Oui, retour à la bohème ! Sauf que j'avais connu des moyens de production fabuleux. C'est à ce moment que j'ai pris du recul par rapport à ma musique et au milieu professionnel. J'ai tout connu au bon âge parce que c'était la jeunesse. C'était le moment avec ma femme, et le fric qu'on me donnait, de pouvoir partir où on voulait ! On en a beaucoup profité ! Suite à cet échec j'ai eu ma période RMI, appartement avec cuisine dans le placard. Mais la musique ne m'avait pas quitté. Je connaissais pas mal de gens dans le milieu et j'ai toujours pu continuer à composer. C'est à cette époque que j'ai rencontré Jack Lahana, mon ingénieur du son, mon partenaire depuis. C'est lui qui a mixé l'intégralité de mes disques. Ensemble on a expérimenté tous les studios qu'on nous prêtait. J'ai enregistré pendant trois ans des heures et des heures de musique. C'était une grande période de disette et d'expérimentation, d'intensification de la musique. Maintenant que je n'en vivais plus, j'en avais toujours envie, donc c'était une période heureuse en définitif ! J'ai fait plein de petits boulots, dont ouvreur dans un cinéma au Gaumont Grand Écran, place d'Italie. C'était une salle qui attirait des passionnés. J'ai vu un public spécial quand on a projeté « Le Seigneur des anneaux ». Travailler dans un cinéma c'était intéressant, vu la suite de ma carrière. J'ai aussi été pianiste pour Sébastien Tellier. Lui s'en était mieux sorti et on faisait des cabarets ensemble. On a fait l'ouverture du Baron, c'était assez marrant. Sébastien faisait des sortes de happenings et en même temps sa musique était très belle, c'était très émouvant. Mais parfois c'était dur de le soutenir artistiquement et humainement. On a fait pas mal de voyages, on a fait des concerts avec Tony Allen, un des meilleurs batteurs du monde. Phoenix m'ont proposé de les rejoindre sur scène. Une belle proposition pour une grosse tournée. C'était en 2006, je me suis marié et je n'ai pas arrêté de voyager. Çà m'a permis de me refaire financièrement.

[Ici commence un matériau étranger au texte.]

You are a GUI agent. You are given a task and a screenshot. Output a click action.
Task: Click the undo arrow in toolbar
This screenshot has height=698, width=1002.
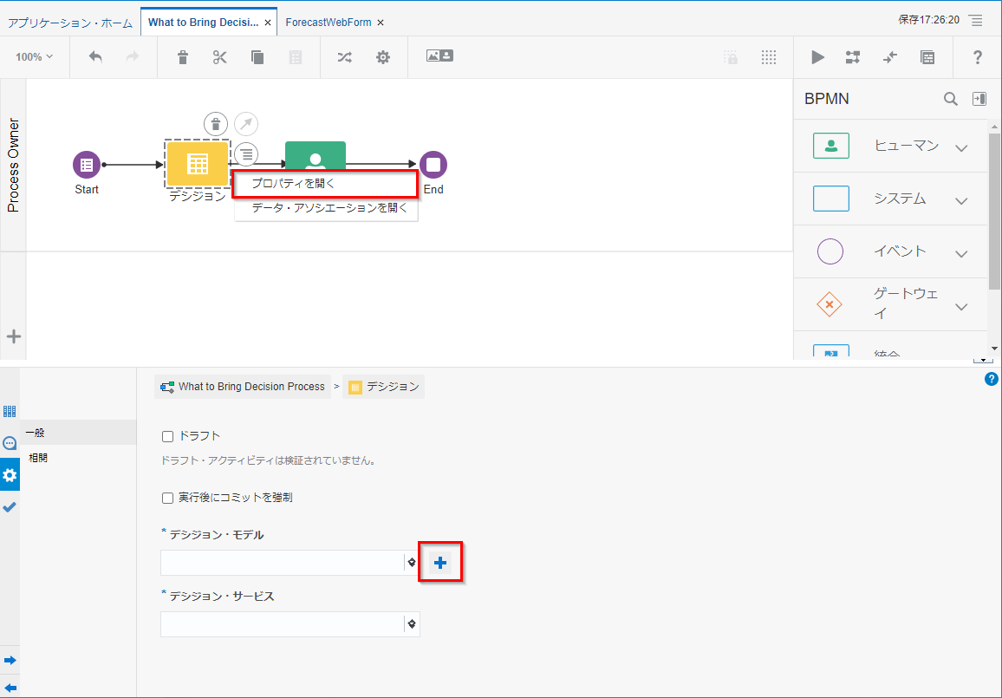point(95,57)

C'est à ce moment là, pendant que ma femme faisait des études de réalisatrice à la FEMIS, que j'ai côtoyé la nouvelle génération du cinéma français, Rebecca Zlotowski, Teddy Modeste, mais aussi un label qui s'appelait Institubes. C'était un label de technorap expérimental, pas du tout mon genre, mais qui avait à l'époque un directeur, directeur artistique qui s'appelait Jean-René Etienne, curieux et intelligent, qui aimait ma musique. Il la connaissait lui ! Je lui ai donc dit que j'avais des heures et des heures de musique. Il a écouté et c'est ainsi qu'est née l'idée du dodécalogue, un projet hors format, donc pas de contrainte de durée, pas commercial. Le principe était de livrer un disque par mois, pendant un an, d'où le titre. On a greffé un contexte biblique pour se donner une ligne artistique, mystique, histoire de se marrer, d'où des pochettes magnifiques, de noms de morceaux. J'ai exploité tout ce que j'avais composé pendant quatre ans en le remaniant, en le remixant, en rajoutant des morceaux. Il s'est vite avéré que le rythme était intenable et que cela coûtait très cher, car ma vision artisanale de composer de la musique l'était. Sortir 12 disques d'un artiste qui n'avait jamais cartonné entraîna la fin du label !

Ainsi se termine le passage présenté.